++++ PROVIDED TEXT ++++

Pet Firework Safety

If you have a dog scared of loud noises, 4th of July and dogs probably don’t mix well. Between fireworks and celebrations, this holiday weekend tends to be a noisy one and if you don’t set your pets up for success, you run the risk of turning an already stressful weekend for your dog into an awful one. We’ve gathered up our top tips for keeping your dog calm during fireworks and steps you can take if you have a cat, dog, or puppy scared of loud noises.

Take Your Dog on a Walk

Before the fireworks start, make sure you take your dog out to do its business. The last thing you want is accidents happening in the house because your dog is too afraid to go outside once the fireworks start, or to let your dog out only for them to get spooked and run off. Make sure to complete all outside business before the loud noise starts to help avoid accidents like these. Taking a walk may even tire out your pet enough that they won’t be bothered by the fireworks as they happen later on.

Provide a Quiet Place

Make sure your dog or cat has a safe place inside your home where they can hide and feel safe. Whether it’s a quiet room or their crate, creating a space where they can hide in comfort if they’re a little scared will be better for them than feeling like they have nowhere to go to get away. If you do choose to keep your pet in a quiet room, make sure to check in on them frequently and reward good behavior with plenty of treats.

Relaxing Music for Dogs

Once the fireworks are actually happening, you might find yourself with a pretty anxious dog on your hands, depending on how many fireworks are going off and how close you are to them. If your dog is having a hard time with the fireworks, consider closing blinds and curtains in your house and turning on the TV or even some relaxing music to help drown out some of the noise from outside. This Relaxing Dog Music playlist on Spotify is eleven hours long so it will last all night long if you really need it to.

++++

→ ACTIVITY 1
Copy everything in the pet firework safety article from "Pet Firework Safety" down to "of loud noises.".
→ ACTIVITY 2
Using the pet firework safety article, answer these questions:
(a) What should you make sure your dog does before the fireworks start?
(b) What two places does the article give as examples of a safe spot for a pet to hide?
(c) How long is the Relaxing Dog Music playlist on Spotify?
→ ACTIVITY 3
Write the next part of the pet firework safety article, picking up after its final sentence.

++++ SOURCE INFORMATION ++++

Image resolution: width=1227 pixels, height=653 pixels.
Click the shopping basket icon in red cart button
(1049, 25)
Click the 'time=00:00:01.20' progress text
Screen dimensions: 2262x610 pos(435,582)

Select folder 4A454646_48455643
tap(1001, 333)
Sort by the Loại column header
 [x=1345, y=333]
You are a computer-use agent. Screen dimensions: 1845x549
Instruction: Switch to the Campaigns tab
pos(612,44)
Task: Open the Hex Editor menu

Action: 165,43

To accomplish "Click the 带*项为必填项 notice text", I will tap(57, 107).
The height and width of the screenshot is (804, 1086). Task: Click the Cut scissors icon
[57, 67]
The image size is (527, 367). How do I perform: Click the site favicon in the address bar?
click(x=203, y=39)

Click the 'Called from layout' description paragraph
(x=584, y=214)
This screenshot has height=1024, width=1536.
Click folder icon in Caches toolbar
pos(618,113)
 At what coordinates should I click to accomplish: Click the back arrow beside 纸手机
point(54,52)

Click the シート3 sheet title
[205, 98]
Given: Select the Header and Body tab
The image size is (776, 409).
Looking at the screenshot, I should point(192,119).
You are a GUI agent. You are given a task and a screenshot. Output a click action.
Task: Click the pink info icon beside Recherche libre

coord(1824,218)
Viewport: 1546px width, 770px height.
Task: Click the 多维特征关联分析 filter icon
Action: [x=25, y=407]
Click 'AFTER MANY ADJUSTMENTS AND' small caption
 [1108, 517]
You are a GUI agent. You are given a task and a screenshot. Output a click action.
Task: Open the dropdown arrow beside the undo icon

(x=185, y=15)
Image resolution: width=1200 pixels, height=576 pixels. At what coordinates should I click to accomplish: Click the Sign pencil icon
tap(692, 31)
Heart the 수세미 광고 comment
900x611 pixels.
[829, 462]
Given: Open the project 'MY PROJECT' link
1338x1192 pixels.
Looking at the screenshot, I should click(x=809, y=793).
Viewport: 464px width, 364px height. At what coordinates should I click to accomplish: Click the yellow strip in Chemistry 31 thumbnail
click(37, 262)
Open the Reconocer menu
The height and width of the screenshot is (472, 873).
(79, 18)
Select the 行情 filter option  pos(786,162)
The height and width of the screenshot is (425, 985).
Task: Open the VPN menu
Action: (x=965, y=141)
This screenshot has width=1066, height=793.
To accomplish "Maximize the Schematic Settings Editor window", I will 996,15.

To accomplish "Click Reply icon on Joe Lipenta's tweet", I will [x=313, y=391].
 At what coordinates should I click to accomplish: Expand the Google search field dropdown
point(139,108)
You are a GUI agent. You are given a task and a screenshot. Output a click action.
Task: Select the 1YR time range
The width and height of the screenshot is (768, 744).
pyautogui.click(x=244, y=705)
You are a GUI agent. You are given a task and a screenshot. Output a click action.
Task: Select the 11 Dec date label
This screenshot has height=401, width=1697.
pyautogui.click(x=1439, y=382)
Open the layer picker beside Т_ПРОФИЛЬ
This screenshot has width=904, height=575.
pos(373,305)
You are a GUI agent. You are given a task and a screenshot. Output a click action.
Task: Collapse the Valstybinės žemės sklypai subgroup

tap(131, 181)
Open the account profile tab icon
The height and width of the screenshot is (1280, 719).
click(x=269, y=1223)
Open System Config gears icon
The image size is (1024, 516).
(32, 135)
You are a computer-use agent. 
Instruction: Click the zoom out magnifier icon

++++

→ TASK OUTPUT 1
Pet Firework Safety

If you have a dog scared of loud noises, 4th of July and dogs probably don’t mix well. Between fireworks and celebrations, this holiday weekend tends to be a noisy one and if you don’t set your pets up for success, you run the risk of turning an already stressful weekend for your dog into an awful one. We’ve gathered up our top tips for keeping your dog calm during fireworks and steps you can take if you have a cat, dog, or puppy scared of loud noises.

→ TASK OUTPUT 2
(a) Go outside to do its business.
(b) A quiet room or the pet's crate.
(c) Eleven hours.

→ TASK OUTPUT 3
Dog lays next to basket full of EarthBars and American flag made out of treats

Enrichment Toy Distraction

If closing blinds and curtains doesn’t help, distraction is the next best step. Enrichment toys are great ways to give your dog something to do without leaving the house. Get a toy like the West Paw Toppl and fill it with some wet dog food, or try a lick mat spread with some K95 or peanut butter to give your dog something else to think about for a while as the fireworks are going off. 

Anxiety Supplements for Dogs

If an enrichment toy isn’t quite doing the trick, you may need to give your dog something else to help them calm down. Zesty Paws makes several varieties of anxiety supplements for dogs and calming bites for cats that are made with suntheanine and l-theanine to promote relaxation. You can also touch base with your vet and they can also recommend a prescription medication to help your dog’s anxiety during fireworks. Similar medicines are made for cats as well. 

Pet Identification & Tracking Collars

While many pets go missing on fourth of July weekend, there are steps you can take to make sure that even if your pet does go missing you have a greater chance of finding them and bringing them home safe. First things first: Get a pet ID collar! Make sure your pet has a collar with tags attached to it and that the tags clearly display your pet’s name as well as your phone number.

Get your dogs (and cats!) microchipped. It’s usually not too expensive–around $50–and just takes a quick trip to the vet. After this, the next step is registering the dog microchip with the instructions provided by your vet. Always make sure your pet microchip registration is up-to-date and to change your information if you move or get a new phone number. An important thing to note is that this chip does not actually track your pet so if your pet does go missing, someone else will have to find your pet and take them to a vet to have the chip scanned in order for it to work effectively and get them back home to you. 

A dog sits in front of a fall tree wearing a Fi dog collar

If you want to be even more cautious, you can invest in a dog tracking collar. GPS dog collars like the Fi dog collar use tracking to let you see where your dog is at at all times. Unlike microchips, you can be proactive about finding your dog since you can find your dog on a map and don’t have to go roaming the neighborhood or trust someone else will find your dog and take it to a vet to have the microchip scanned. Some dog tags like the new QALO TraQ tags even have similar GPS tracking. 

Independence Day may be a fun time to celebrate for humans, but it can be a stressful time for our furry companions. As we head into the holiday weekend, make sure to keep these tips in mind to help your pet have a fun weekend, too!